Imagem de caramujos (Foto: Agência Brasil) O parasita utiliza caramujos de água doce como hospedeiros intermediários (Foto: Agência Brasil)

A primeira das mudanças se for confirmada a relação será a faixa etária considerada favorável para o surgimento de câncer de cólon. “O processo inflamatório causado pelos ovos do Schistossoma é muito intenso. Como as pessoas, geralmente, adquirem a doença na infância, o estímulo para o desenvolvimento do câncer acontece mais cedo. A idade a partir da qual o câncer de intestino acomete a população em geral é após os 50 anos. Nessa faixa etária, já indicamos a realização de colonoscopia para rastreamento de câncer colorretal. Se confirmarmos essa relação causal entre a parasitose e o câncer, o rastreamento da população infestada pelo nematoide deverá começar mais cedo", detalha.

Outro ponto analisado no estudo é em relação às localidades com maior incidência de pessoas infectadas pelo chistossoma. “Ao investigar os dados de incidência de câncer colorretal, constatamos que as regiões com maior número de casos de câncer colorretal eram também as principais áreas endêmicas para esquistossomose.
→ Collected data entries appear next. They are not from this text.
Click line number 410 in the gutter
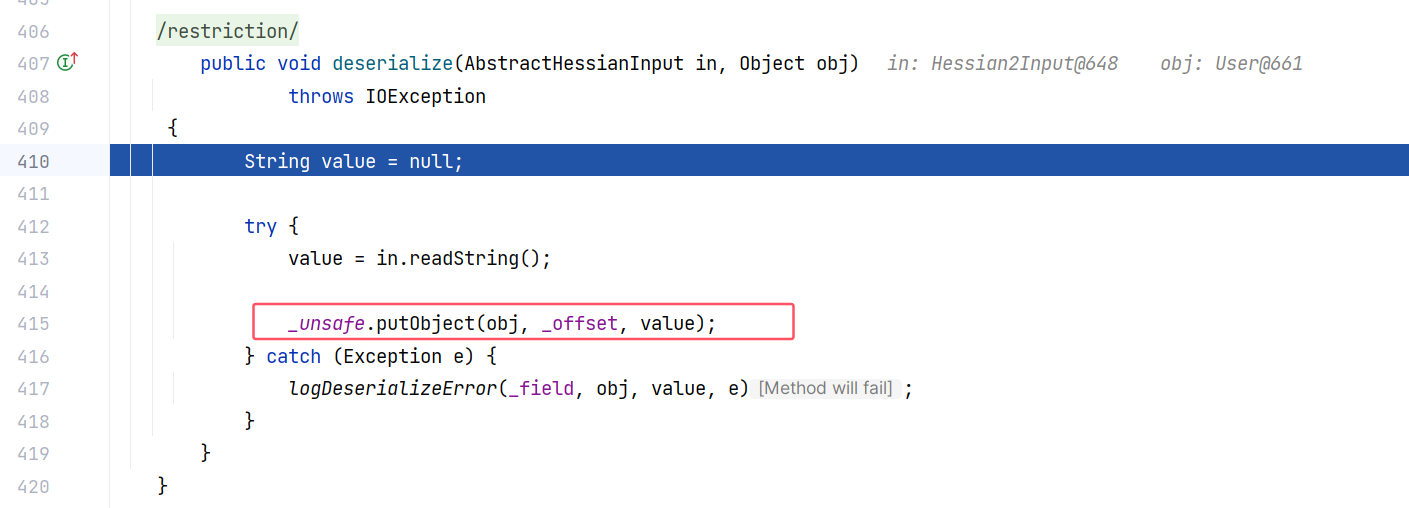 click(33, 161)
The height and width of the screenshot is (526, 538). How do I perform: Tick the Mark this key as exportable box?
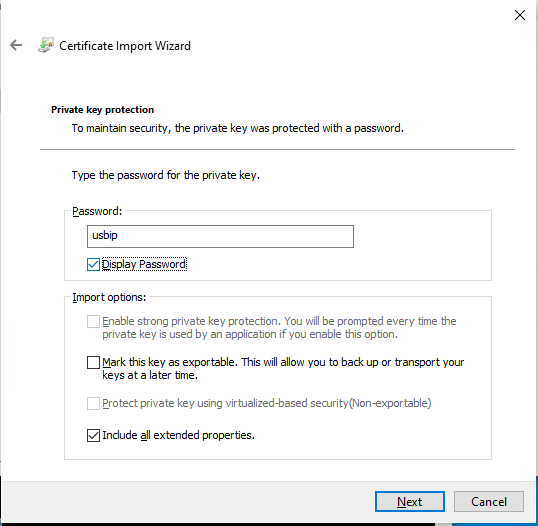[x=93, y=362]
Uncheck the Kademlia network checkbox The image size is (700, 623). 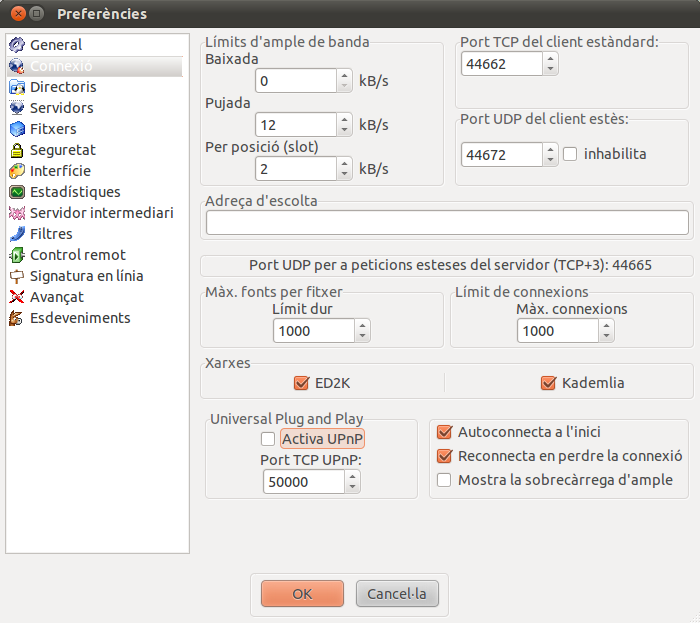(548, 383)
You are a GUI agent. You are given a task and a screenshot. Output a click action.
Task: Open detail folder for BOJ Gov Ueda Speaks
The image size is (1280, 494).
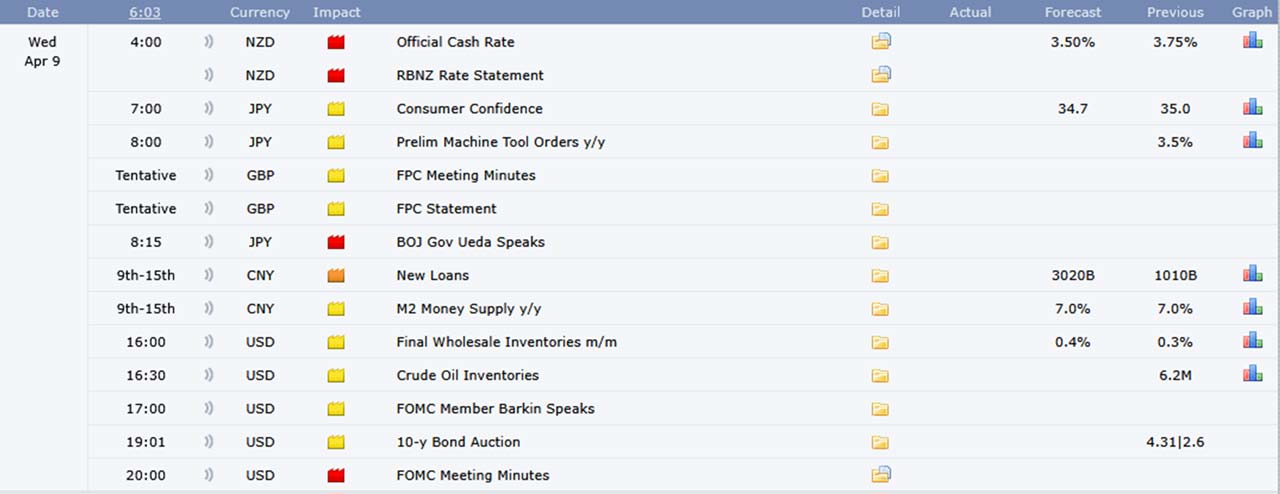(x=880, y=242)
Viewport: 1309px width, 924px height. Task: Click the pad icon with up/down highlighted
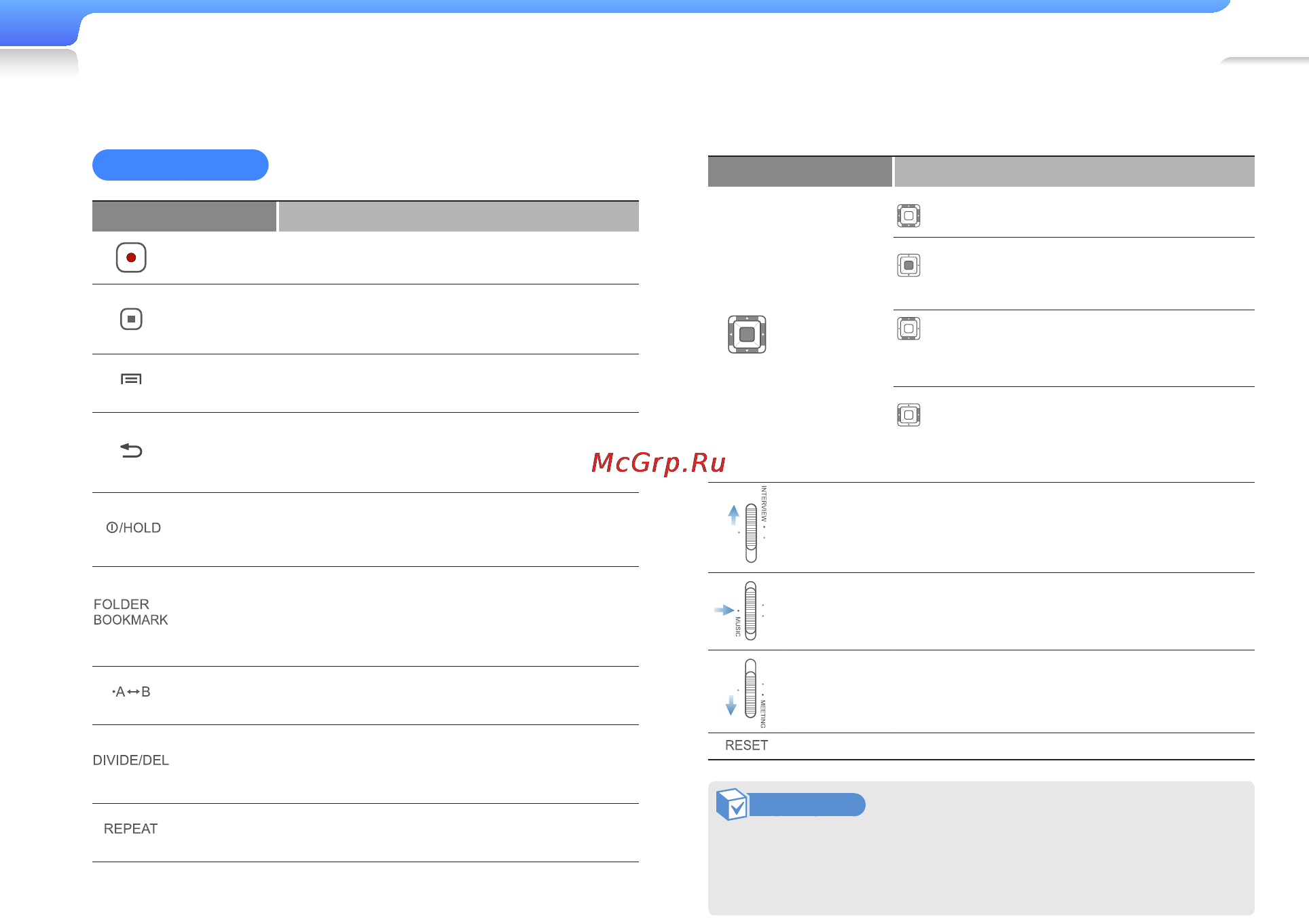point(908,329)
Será que se trata apenas de uma coincidência?”, questiona Godoy.

Dez profissionais estão participando do estudo, entre estudantes de medicina vinculados a projetos de iniciação científica da UFPE e médicos ligados aos serviços de patologia, gastroenterologia e oncologia do Hospital das Clínicas. Os primeiros dados da pesquisa foram publicados no congresso passado e na revista da Sociedade Americana de Oncologia Clínica (Journal of Global Oncology). O assunto também foi destaque em edição da revista Oncologia & Oncologistas, publicação científica da Sociedade Brasileira de Oncologia Clínica (SBOC). Até o fim deste ano o estudo deve ser concluído.

A doença

A esquistossomose é adquirida quando as pessoas entram em contato com água doce infectada por formas larvas de parasitas da espécie Schistosoma. São cinco espécies diferentes da espécie. Segundo a Organização Mundial da Saúde (OMS), a doença afeta cerca de 240 milhões de pessoas no mundo. No Brasil, aproximadamente 25 milhões de pessoas vivem sob o risco de infestação pelo Shistosoma mansoni, espécie predominante no País.

Nos primeiros dias após a infecção, a pessoa pode apresentar uma erupção cutânea e/ou coceira no local em que o parasita penetrou na pele. A maioria das pessoas, no entanto, não têm sintomas na fase inicial. Depois de um a dois meses após a infecção, quando o parasita chega no sangue e viaja através da corrente sanguínea, o paciente pode apresentar diversos sintomas, como febre, calafrios, tosse e dores musculares.

O parasita pode também passar para o fígado, intestino ou bexiga. A esquistossomose intestinal pode causar, entre vários sintomas, dor abdominal, diarreia e sangue nas fezes.